Restatement (Second) of Torts § 766A (1979) (emphasis added); Nesler v. Fisher & Co., 452 N.W.2d 191, 194 (Iowa 1990). Defendants argue that no evidence existed from which a jury could find that performance was made more expensive or burdensome to Ezzone or LaRosa. This tort was presented to the jury as follows:

Ronald Riccardi, Willis M. Hansen, Dennis B. Hansen, the State Bank of Lawler and/or Precision of New Hampton, Inc. intentionally and improperly interfered with the contract by treating Ronald Riccardi as the only shareholder, director and officer of Precision Torque Converters of Iowa, Inc.

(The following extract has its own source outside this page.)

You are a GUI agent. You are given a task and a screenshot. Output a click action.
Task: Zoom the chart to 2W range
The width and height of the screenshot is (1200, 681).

The defendants' trial counsel (they retained a different counsel on appeal) did not object to submission of this instruction. It therefore became the law of the case. Tarrell v. Erdmann, 221 N.W.2d 504, 507 (Iowa 1974). Hence we are bound by the instruction and not prior case law in our analysis. The question thus becomes whether sufficient evidence supported the jury's finding that defendants intentionally and improperly interfered with Ezzone's and LaRosa's contracts as shareholders in PTCI, without requiring a showing of more expense or burden.

Ezzone asserted the Hansen defendants interfered with his stockholding contract by dealing with Riccardi as if he were the only shareholder, director and officer of the corporation. He claims this interference prevented him from exercising his rights and powers under the contract.

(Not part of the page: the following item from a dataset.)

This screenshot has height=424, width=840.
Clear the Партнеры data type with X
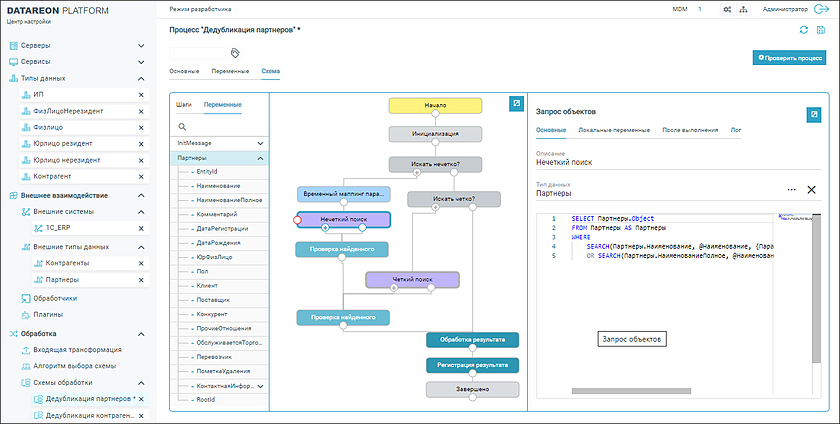[811, 190]
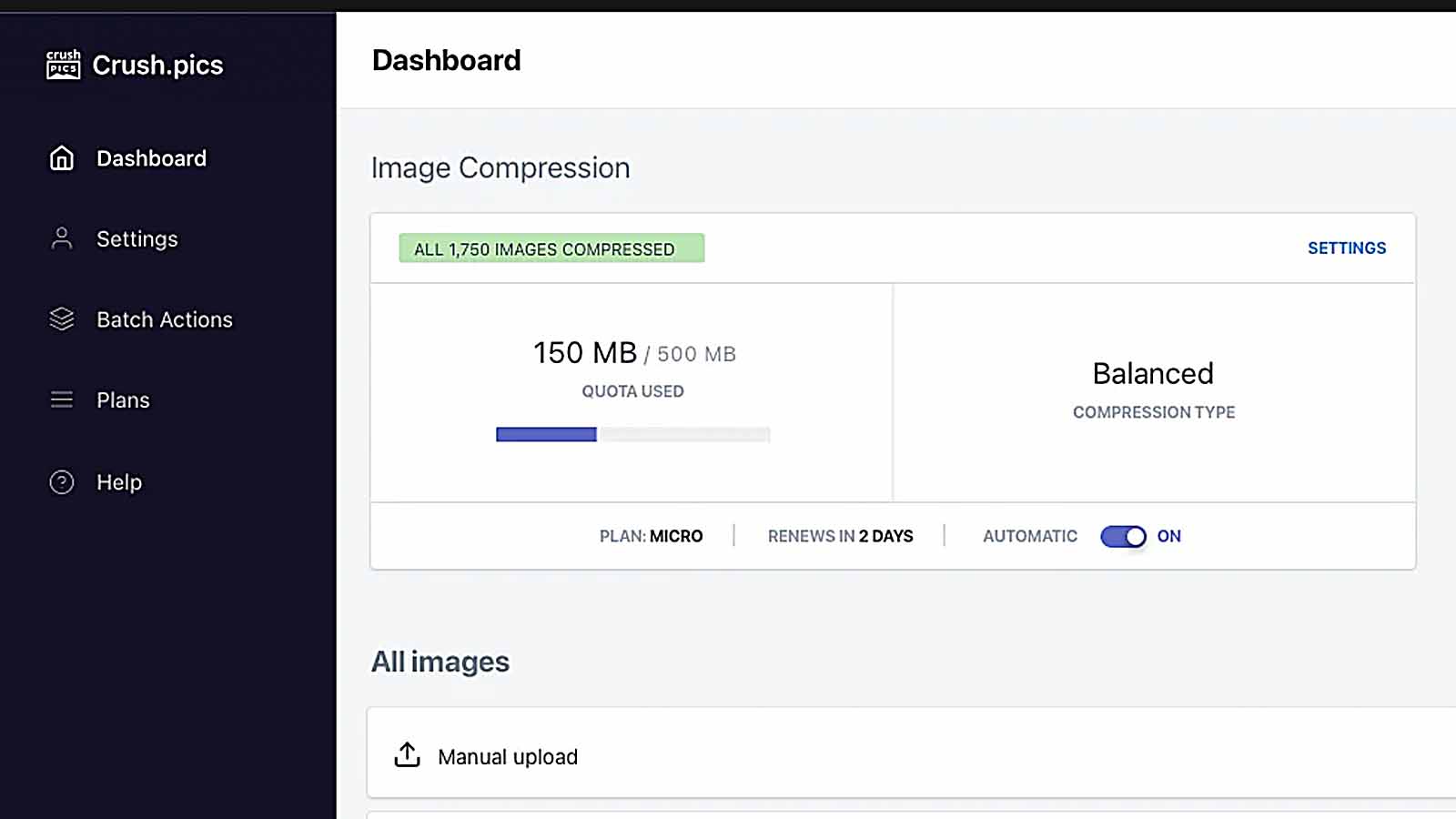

Viewing the record in a light most favorable to Ezzone, it can be said the Lawler bank and the Hansen defendants relinquished complete control of all PTCI funds within their possession to Riccardi personally. This occurred in April 1987 when they created a $100,000 certificate of deposit in Riccardi's name and wired $150,000 in PTCI investment account and sale proceeds to Riccardi in Florida. In June of 1987, the bank unilaterally closed all PTCI accounts, despite Ezzone's protest, and gave remaining account funds to Riccardi. Evidence also showed that the bank gave Riccardi access to the PTCI investment account, which neither Ezzone nor LaRosa had authorized.

*394 According to defendants' evidence, of course, all this was allowed to happen because the bank was led to believe Riccardi was given Ezzone's and LaRosa's consent to control the business. But, according to plaintiffs' evidence, it happened because the bank was operating in concert with Riccardi to remove Ezzone and LaRosa from the operational picture. The bank's alleged motive was the purchase of PTCI at a discount price. While strong evidence clearly supported the first picture, sufficient evidence also supported the latter, more sinister view. Willis worked very closely with Riccardi throughout 1985 and 1986 and should have learned the nature of Riccardi's interest. The record supports a conclusion that he knew Ezzone and LaRosa were the sole owners of PTCI and that he knew Riccardi had no actual authorization to handle money personally or to sell PTCI's assets. Willis should have known better than to purchase PTCI's assets solely on the basis of Riccardi's authority.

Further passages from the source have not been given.